Interviews, insight & analysis on digital media & marketing

Q&A: Arthur Larrey of Audion on the future of “performance audio”

Since its creation in 2018, Audion has focused on delivering digital audio ad solutions for brands and agencies, along with monetisation technology tailored to publishers and creators. Today, the company operates offices in Paris, London, Milan and Brussels, with a team of around 50. 

New Digital Age recently spoke with Arthur Larrey, CEO and co-founder at Audion, to discuss the evolution of digital audio, the growing role of AI, and why brands should rethink audio as a performance channel…

As CEO, what takes up most of your time? Where do you focus your energy?

The company was co-founded with my associate, Kamel El Hadef, who is responsible for the demand side, i.e. brands and media agencies, while I work with the supply side, in the form of platforms, publishers, talent, creators, and ad tech solutions. 

My time is split between hands-on operational and technical work, both internally and with clients and partners, and more strategic thinking around the business and innovation. It’s a good balance, because if you really want to push innovation, you need to understand the operational pains that need to be solved.

Looking ahead 12 months, what are the company’s key priorities? What would success look like?

We just released Audion AI, our new audio and AI solution, which is a suite of AI agents allowing audio performance for brands and agencies. So the year will be very focused on launching and scaling that solution across all our markets. We also have three main priorities.

First, educating the market around performance audio. It’s still largely seen as a branding channel, whereas we believe it can drive much more performance.

Second, expanding adoption of the tool. We’re targeting more than half of our operations being transacted through our AI solution by the end of the year. It’s ambitious, but we believe we can get there.

And third, continuing to develop capabilities. AI is evolving daily, almost hourly, so you need to stay fully up to date to maximise what it can bring to your vertical.

What sort of support are clients asking for most when it comes to digital audio?

Most clients have already tested digital audio, and for many it’s been successful. Now they want to level-up to really make the most of it.

They’re asking for support around targeting and orchestration. How do you better target podcasts? How do you orchestrate campaigns across the full spectrum, including music, radio, podcasts, and video platforms? You need expertise to make that happen.

We still see too many bad creatives, often in the form of radio ads reused for digital, which aren’t suited to the listening experience. We help brands improve this, from standard production to more advanced approaches like dynamic creative optimisation or generative AI to create audio on the fly.

A final area of focus is measurement. The big challenge right now is proving that audio can be a performance channel. That means working on methodologies, KPIs, third-party measurement, and doing it in a highly automated way with feedback loops for optimisation.

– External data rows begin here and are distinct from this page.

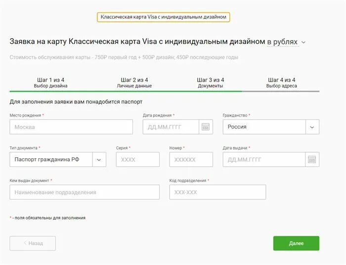Viewport: 346px width, 265px height.
Task: Select Step 3 Documents tab
Action: pyautogui.click(x=210, y=83)
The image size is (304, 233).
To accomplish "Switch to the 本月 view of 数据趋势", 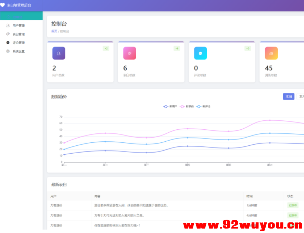I will (301, 96).
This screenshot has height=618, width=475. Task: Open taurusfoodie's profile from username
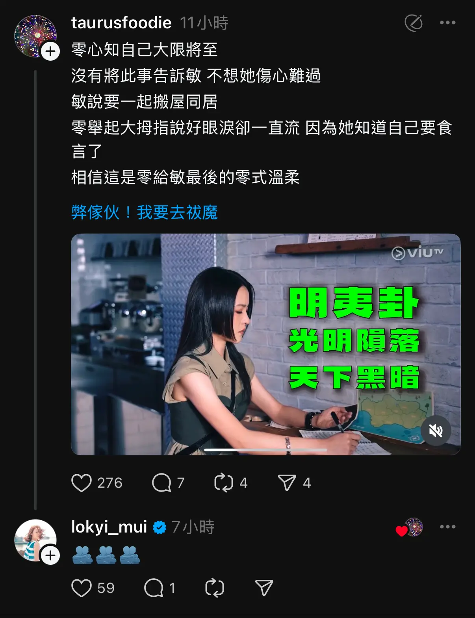(x=121, y=23)
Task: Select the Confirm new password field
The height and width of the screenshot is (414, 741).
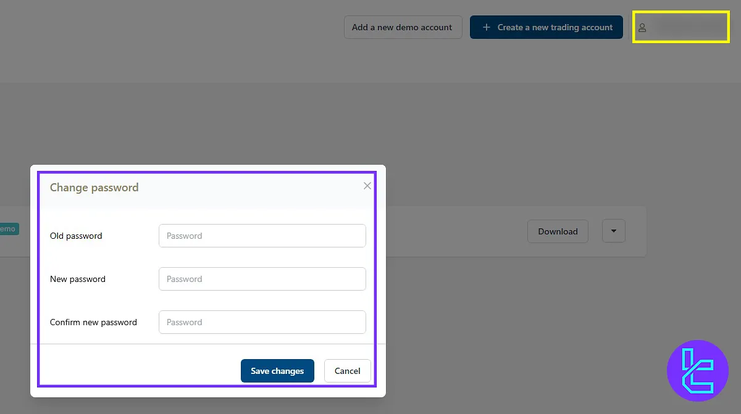Action: (x=262, y=322)
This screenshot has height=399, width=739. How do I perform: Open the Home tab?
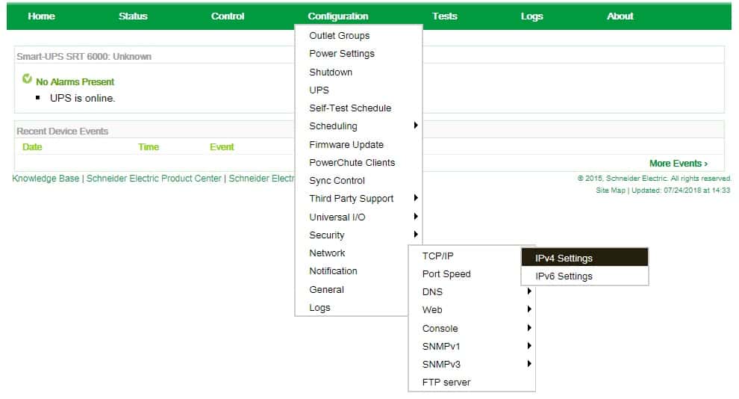[41, 16]
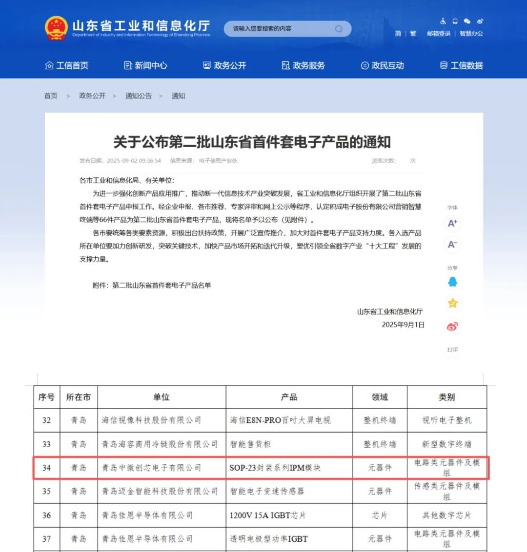Image resolution: width=527 pixels, height=552 pixels.
Task: Switch to Traditional Chinese (繁)
Action: pyautogui.click(x=413, y=34)
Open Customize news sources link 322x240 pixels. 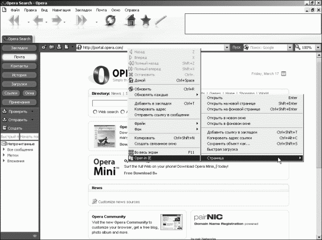(119, 202)
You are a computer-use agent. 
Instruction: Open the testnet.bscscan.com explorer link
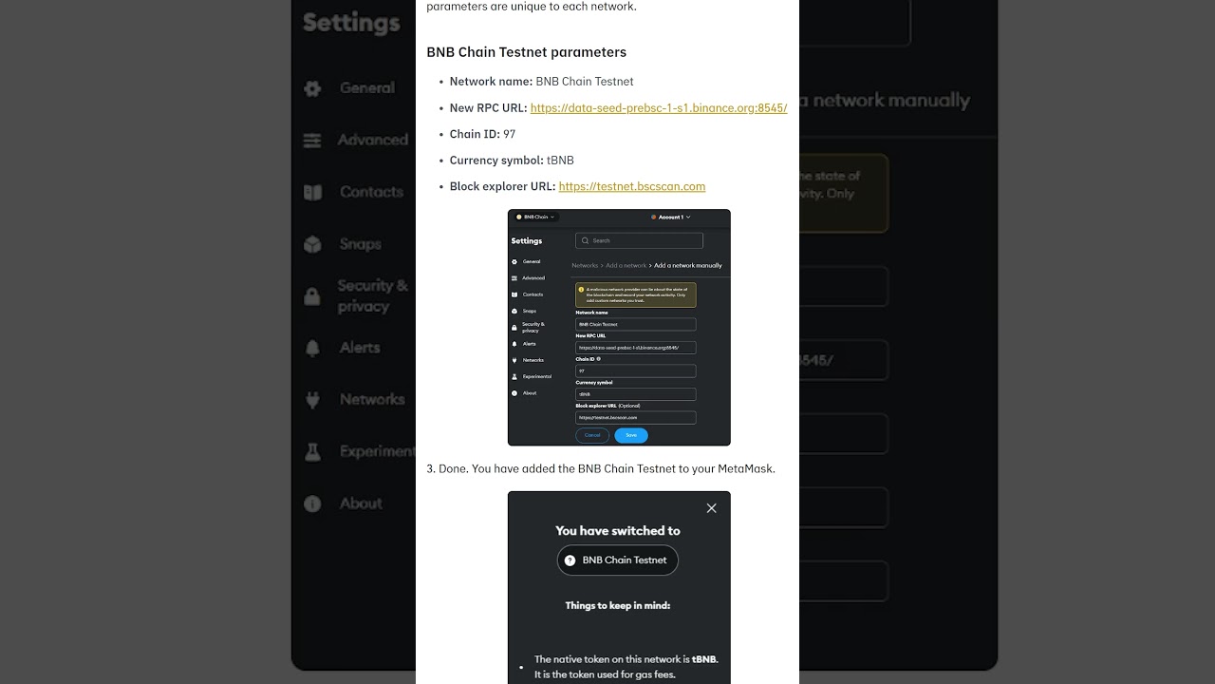(x=632, y=186)
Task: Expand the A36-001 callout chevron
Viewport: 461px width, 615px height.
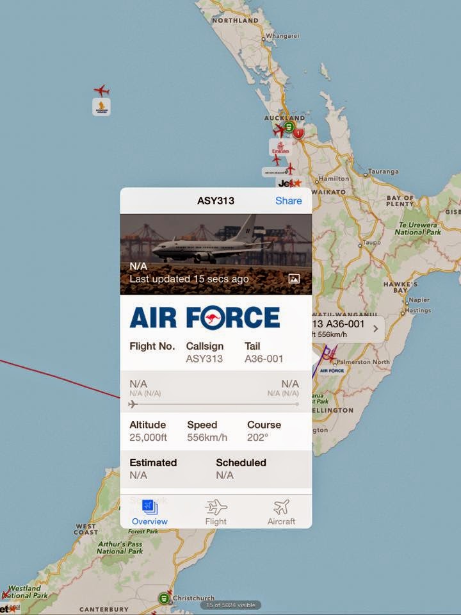Action: pos(376,329)
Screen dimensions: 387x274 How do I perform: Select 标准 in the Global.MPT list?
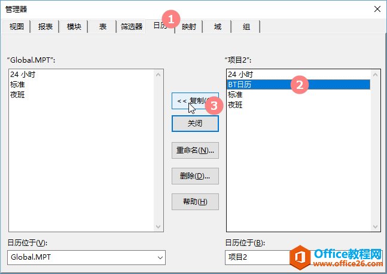[17, 85]
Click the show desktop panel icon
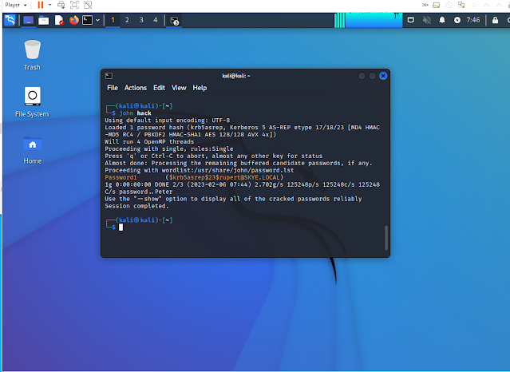This screenshot has height=372, width=510. pyautogui.click(x=28, y=20)
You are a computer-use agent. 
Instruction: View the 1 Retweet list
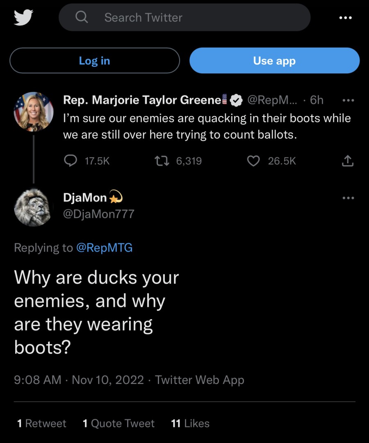tap(41, 423)

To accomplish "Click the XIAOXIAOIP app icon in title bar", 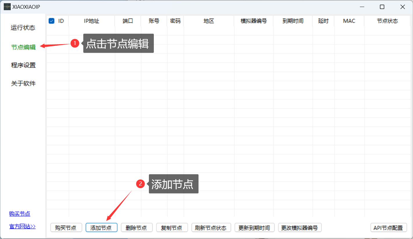I will tap(7, 7).
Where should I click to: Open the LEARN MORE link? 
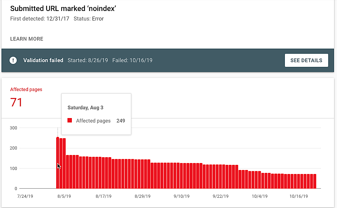27,39
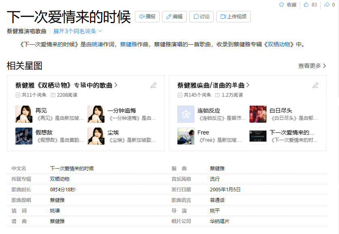Click the share arrow icon at top right

click(x=326, y=4)
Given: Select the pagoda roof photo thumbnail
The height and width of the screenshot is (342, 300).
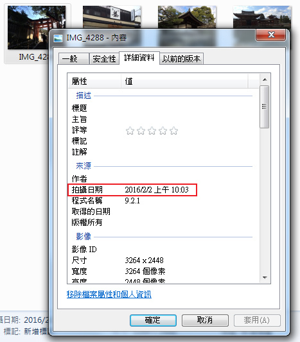Looking at the screenshot, I should click(x=187, y=17).
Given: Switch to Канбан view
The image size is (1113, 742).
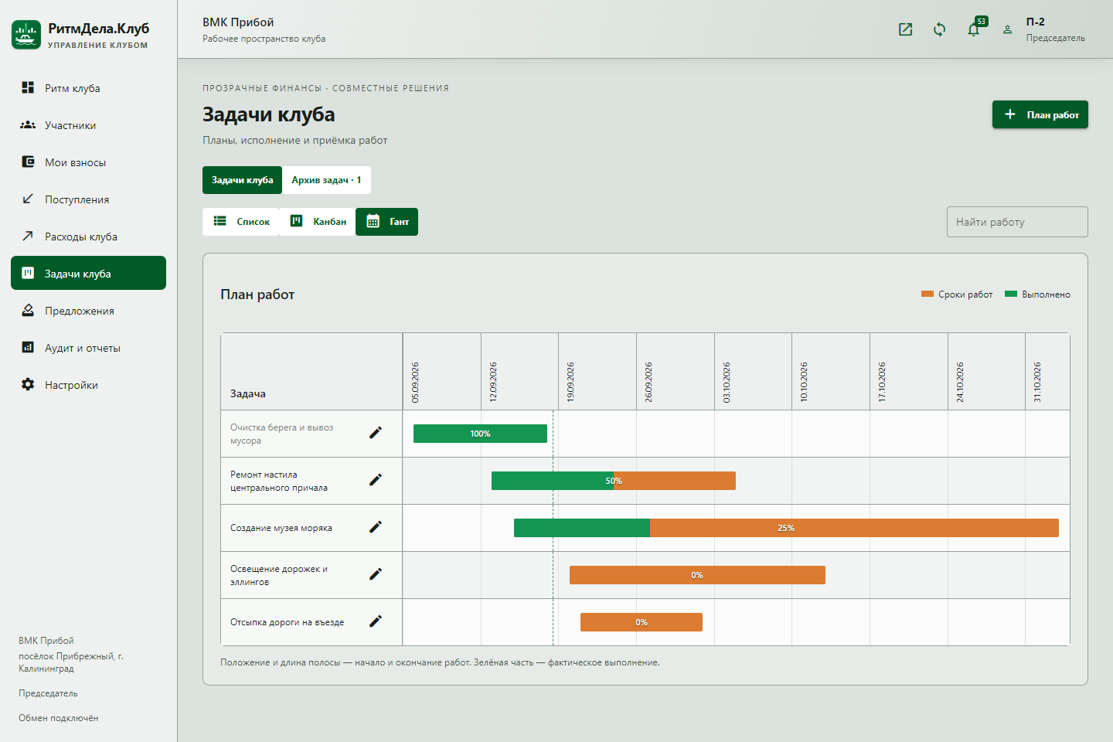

Audio has traditionally been seen as a branding channel. Is that perception changing?

It’s still largely seen as a branding channel today, even though we’ve proven across hundreds of campaigns that it can drive performance. But it’s a journey. Measurement has been a key missing piece, and that’s improving. We can now track, measure and optimise across most KPIs that brands care about.

Beyond that, two major changes are helping. One is centralisation. It used to be very fragmented (different formats, different sales houses) and very hard to operate at scale. That complexity hurts performance.

The other is AI. For us, AI takes the form of dedicated agents across the value chain. You have agents for targeting, indexing content in real time, analysing emotion, ensuring brand safety, activating campaigns, optimising creatives, measuring outcomes, just about everything. These agents act as additional experts, each focused on a specific task, and together they drive better outcomes. That’s how we see the emergence of an “audio performance” category.

There’s increasing discussion around audio’s role in omnichannel campaigns. What are you seeing?

We’ve been working on some large studies around this, particularly on incrementality.

One area is the complementarity between digital audio and traditional radio. Adding digital audio brings clear gains, especially with audiences like younger or high-income groups.

The second area is broader omnichannel impact. One key insight is that audio can reach audiences that are hard to target elsewhere, especially high-income individuals who pay for ad-free environments. Podcasts, for example, remain highly addressable.

Another insight is that audio works very well alongside high-level branding channels like TV and CTV. We’re still analysing why, but my feeling is that audio offers strong attention, allowing you to reinforce branding messages delivered elsewhere. When you combine TV or CTV with digital audio, you see a significant uplift in performance and KPIs.

We’re continuing to develop these insights, but the early results are very encouraging.

What’s the single most important piece of advice you’d give brands investing in audio over the next year?

Approach audio with a performance mindset, just like you do with other digital media. The reach is there. The technology is there. You can measure everything. So treat it as a performance channel, ideally with dedicated experts to help you unlock its full potential.